**AIM OF THE EXERCISE**
When you reach the line with "This screenshot has width=994, height=739." in the data below, begin printing lines exactly, and stop once the line with "Click the Business" has been printed.

**RECORDS FOR THIS TASK**
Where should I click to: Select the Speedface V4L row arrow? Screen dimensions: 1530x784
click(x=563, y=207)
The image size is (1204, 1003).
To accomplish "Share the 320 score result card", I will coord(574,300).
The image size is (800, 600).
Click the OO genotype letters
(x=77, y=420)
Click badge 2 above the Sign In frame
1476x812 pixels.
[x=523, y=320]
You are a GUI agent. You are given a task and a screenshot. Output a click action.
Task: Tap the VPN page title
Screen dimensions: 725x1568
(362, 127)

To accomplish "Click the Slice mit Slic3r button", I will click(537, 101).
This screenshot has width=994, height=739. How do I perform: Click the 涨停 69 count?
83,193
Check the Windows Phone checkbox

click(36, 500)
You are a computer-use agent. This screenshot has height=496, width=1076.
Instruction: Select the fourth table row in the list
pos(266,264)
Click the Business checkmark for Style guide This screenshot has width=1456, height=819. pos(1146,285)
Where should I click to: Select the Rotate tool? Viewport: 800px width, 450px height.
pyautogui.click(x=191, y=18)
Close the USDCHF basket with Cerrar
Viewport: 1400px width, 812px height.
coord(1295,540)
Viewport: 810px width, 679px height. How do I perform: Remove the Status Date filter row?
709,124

**ANSWER SECTION**
This screenshot has width=994, height=739. How do I perform: Click the 涨停 69 count?
83,193
Check the Windows Phone checkbox

click(36, 500)
You are a computer-use agent. This screenshot has height=496, width=1076.
Instruction: Select the fourth table row in the list
pos(266,264)
Click the Business checkmark for Style guide This screenshot has width=1456, height=819. pos(1146,285)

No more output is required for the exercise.